Alcohol and Smoking. Alcohol use and smoking increase the risk for colorectal cancer. Patients who smoke and drink may also be diagnosed with colorectal cancer at a younger age than non-drinkers and non-smokers. Several studies suggest that women who smoke are at especially high risk of developing colorectal cancer.
Obesity. There is a demonstrated link between body mass and colon cancer risk for both men and women. The Centers for Disease Control and Prevention has reported that the risk of colon cancer rises as body mass index (BMI) increases. Obesity has been associated biologically with higher circulating levels of insulin and a hormone called insulin-like growth factor (IGF). Chronically high levels of these substances may increase colorectal cancer risk.
Physical Inactivity. More than 50 studies from around the world suggest that physical activity helps prevent colon cancer. In contrast, exercise does not protect against rectal cancer.
Risk Factors for People with Inflammatory Bowel Disease
Crohn's disease and ulcerative colitis are chronic afflictions of the large intestine known as inflammatory bowel diseases (IBDs).
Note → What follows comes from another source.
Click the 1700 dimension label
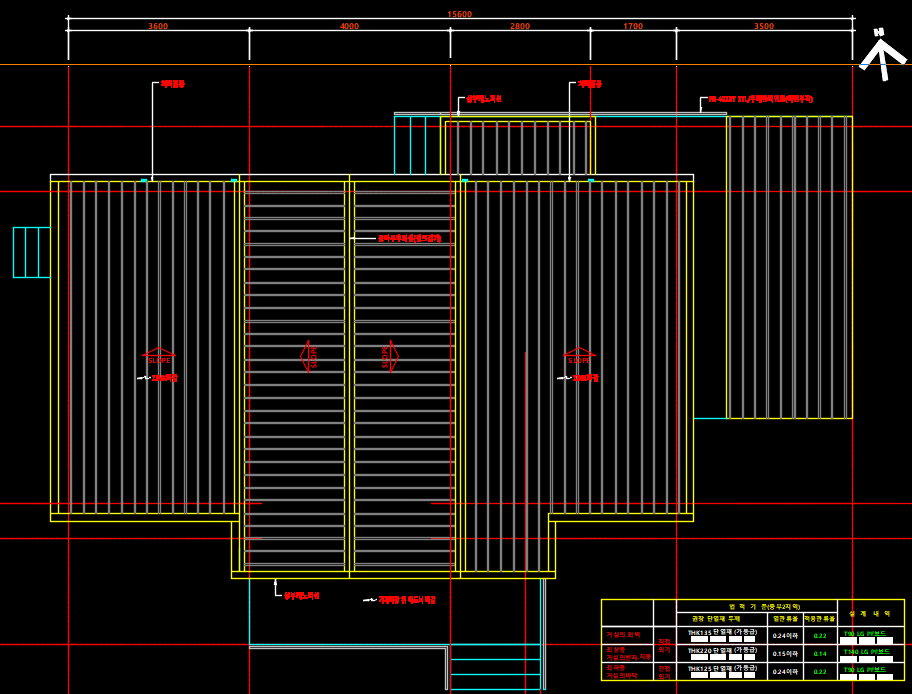912x694 pixels. (x=633, y=27)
Both have been linked to increased risk for colorectal cancer. (Patients with ulcerative colitis have a higher risk than those with Crohn's disease.) Family histories are helpful in determining risk associated with inflammatory bowel disease. Some studies suggest the following:
- Patients with IBD who have a family history of colorectal cancer face up to a five-fold risk of colon cancer themselves.
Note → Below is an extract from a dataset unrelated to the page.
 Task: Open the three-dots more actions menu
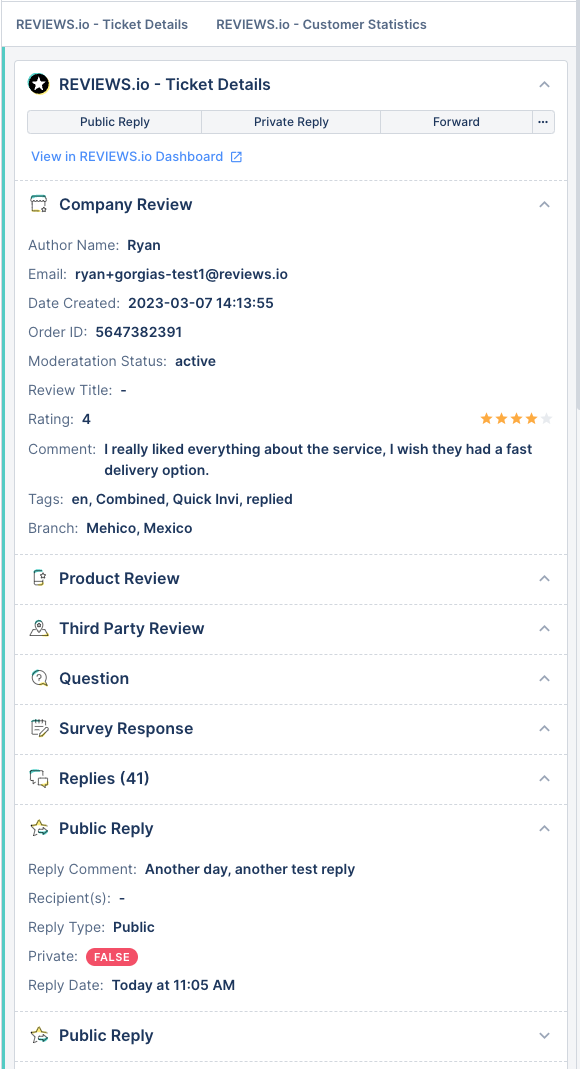543,122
- Individuals without IBD who have relatives who suffered from both IBD and colorectal cancer may face a higher risk for developing colorectal cancer themselves.
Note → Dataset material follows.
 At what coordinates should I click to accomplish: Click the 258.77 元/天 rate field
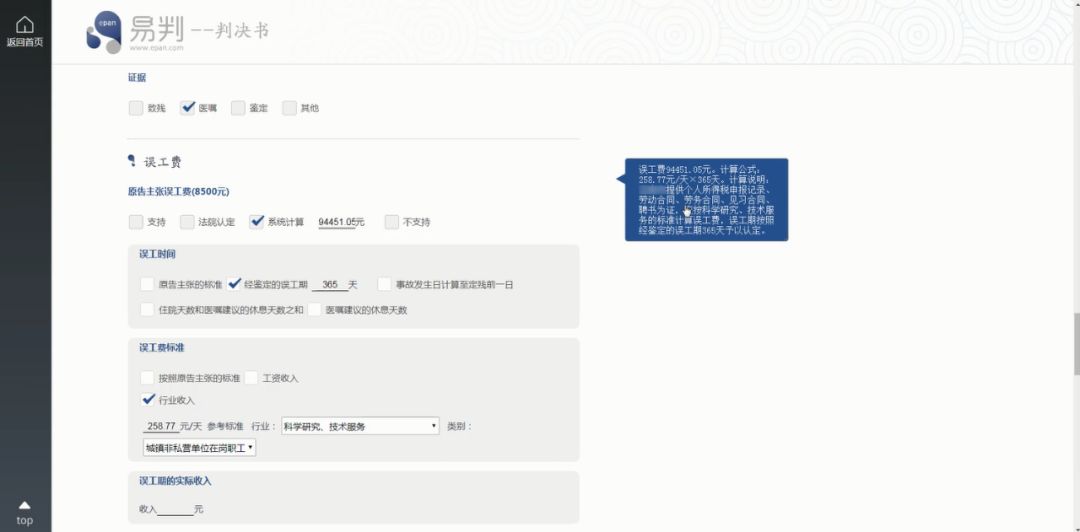156,426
- Individuals without IBD but with a family history of IBD and no colon cancer most likely face no higher risk for cancer themselves.

Other Risk Factors
Polyps. Polyps are tissue growths, usually benign, that develop in the color or rectum, most often in patients over 50 years of age. When pathologists examine polyps removed from the colon, they classify them as either hyperplastic or adenomatous. Both types are benign, but some adenomas will become malignant. As a preventive measure, polyps should be removed (polypectomy).
Ureterosigmoidostomy. People who have had ureterosigmoidostomy, a surgical procedure to correct a birth defect in the bladder or to treat some bladder cancers, may develop tumors near the site of the defect, which is chronically exposed to urine and feces. Such patients have a 5 - 10% chance of developing colon cancer 15 - 30 years after the operation.
Diabetes. Many studies have identified an association between type 2 diabetes and colon cancer. Both diseases share common risk factors of obesity and physical inactivity, but diabetes itself is a risk factor for colorectal cancer. Data from a case control study of 50,000 U.S. veterans presented at the 2004 Digestive Disease Week conference found that patients with diabetes were 32 percent more likely to develop colon cancer than similar patients who did not have diabetes. Both men and women who have diabetes are at risk.
Heart Disease. Coronary artery disease (CAD) increases the risk for colorectal cancer. Both CAD and colorectal cancer share important risk factors, including smoking, high fat diet, sedentary lifestyle, and obesity.